On Intel® EM64T systems, -axW and -axP are the only valid options.

-complex_limited_range[-]

Default: Off (-complex_limited_range-)

Enables the use of basic algebraic expansions of some arithmetic operations involving data of type COMPLEX. This can result in performance improvements in programs that use a lot of COMPLEX arithmetic. However, values at the extremes of the exponent range might not compute correctly.

-f[no-]alias

Default: -falias

Specifies that aliasing should be assumed in the program.

-f[no-]fnalias

Default: -ffnalias

Specifies that aliasing should be assumed within functions. The -fno-fnalias option specifies that aliasiing should not be assumed within functions, but should be assumed across calls.

-fast

Default: Off

Provides a shortcut method to enable several optimizations for run-time performance.

On Itanium®-based systems, the -fast option sets the following options to improve performance:

-O3 (optimizes for maximum speed and high-level optimizations)
-ipo (enables interprocedural optimizations across files)
-static (prevents linking with shared libraries)

On IA-32 and Intel® EM64T systems, -fast also sets -xP. Therefore, -fast sets -O3 -ipo -static -xP. Setting -xP on IA-32 and Intel® EM64T systems causes the compiler to detect non-compatible processors and generate an error message during execution.

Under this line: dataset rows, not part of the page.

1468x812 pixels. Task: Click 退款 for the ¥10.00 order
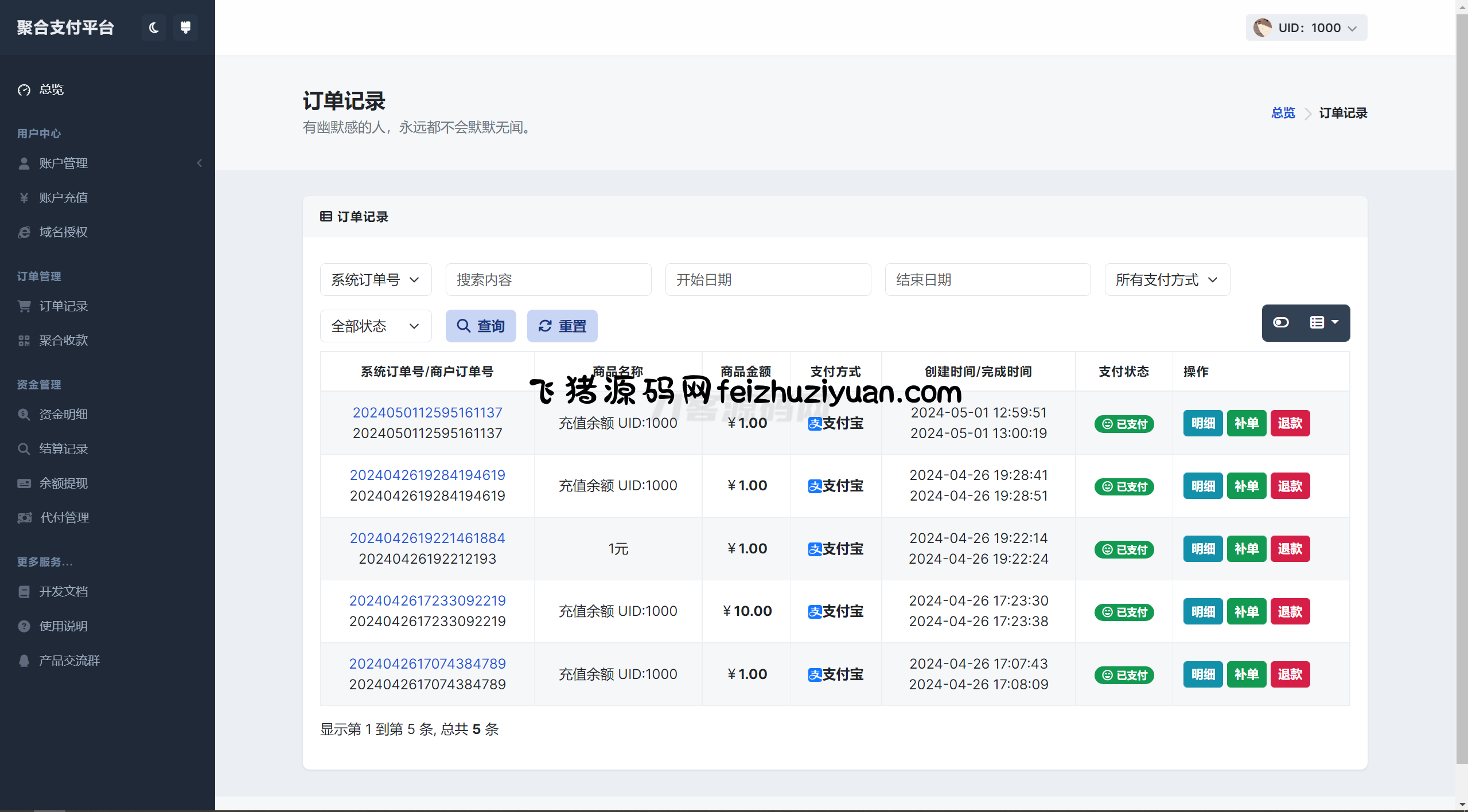(1290, 611)

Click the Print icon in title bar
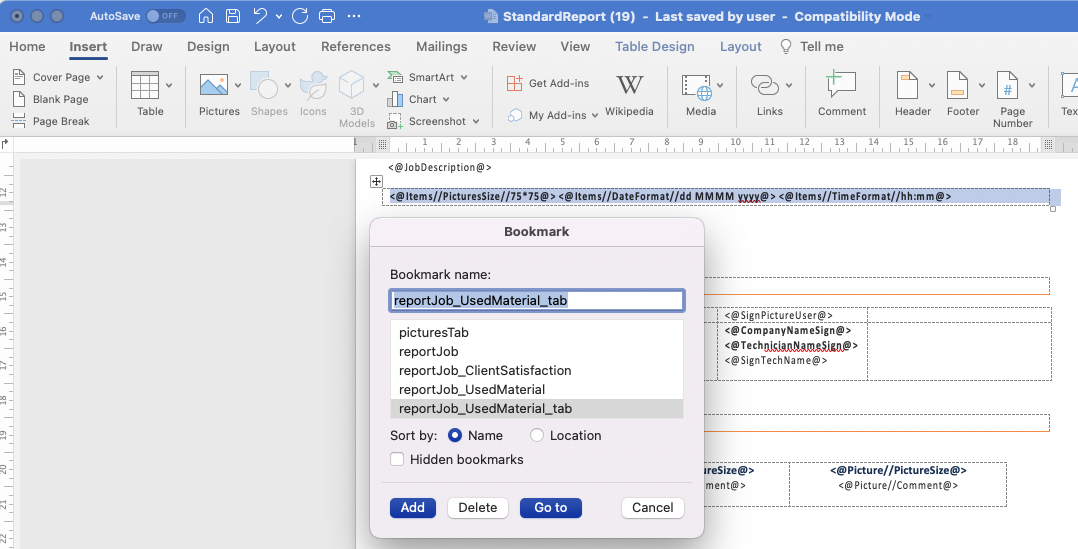(327, 16)
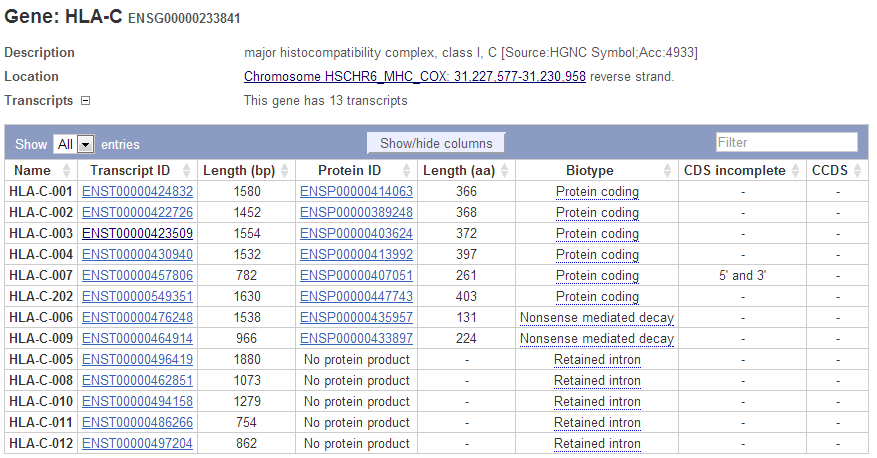Open transcript ENST00000424832 link

137,191
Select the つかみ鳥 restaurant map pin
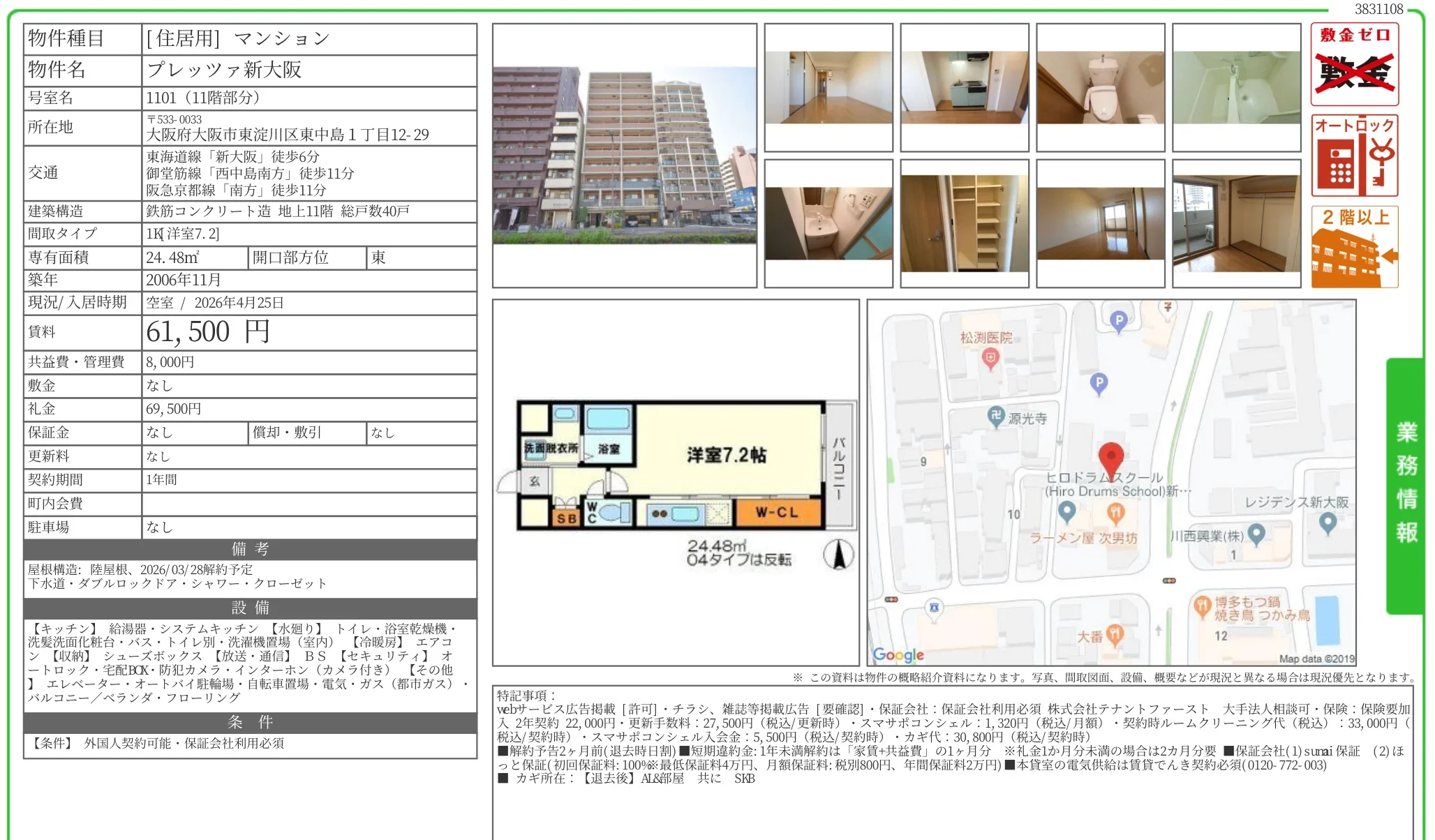The width and height of the screenshot is (1435, 840). [x=1201, y=606]
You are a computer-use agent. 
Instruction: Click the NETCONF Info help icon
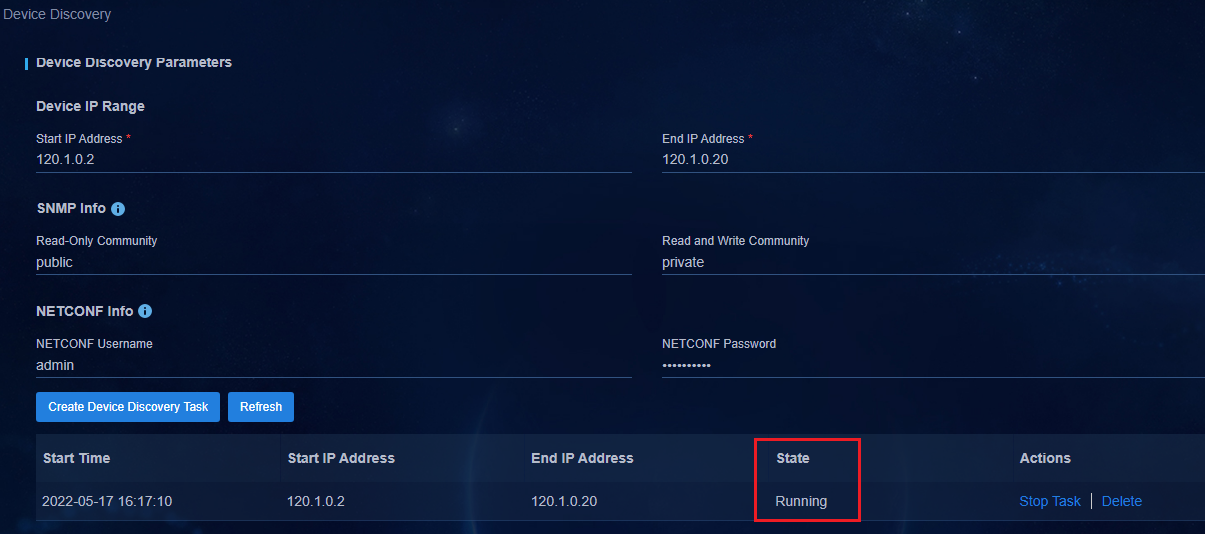pos(145,311)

To get the best possible performance, you might need to use the option in conjunction with an architecture-specific option such as -xN.

To override one of the options set by -fast, specify that option after the -fast option on the command line.

Note

The several options set by the -fast option may change from release to release.

-fnsplit[-] (Itanium-based systems only)

Default: On if -prof_use is specified; Off otherwise.

Enables function splitting if -prof_use is also enabled. (This option has no effect if -prof_use is not enabled.)

This option is automatically enabled if you use -prof_use.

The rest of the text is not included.